(RECORD SET begins)
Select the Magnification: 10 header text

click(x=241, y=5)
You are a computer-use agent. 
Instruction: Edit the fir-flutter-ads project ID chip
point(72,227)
(RECORD SET ends)
*WORK INSTRUCTION:*
Every entry above should be transcribed exactly as it appears.

*SOLUTION FOR THIS PROBLEM:*
Select the Magnification: 10 header text

click(x=241, y=5)
You are a computer-use agent. 
Instruction: Edit the fir-flutter-ads project ID chip
point(72,227)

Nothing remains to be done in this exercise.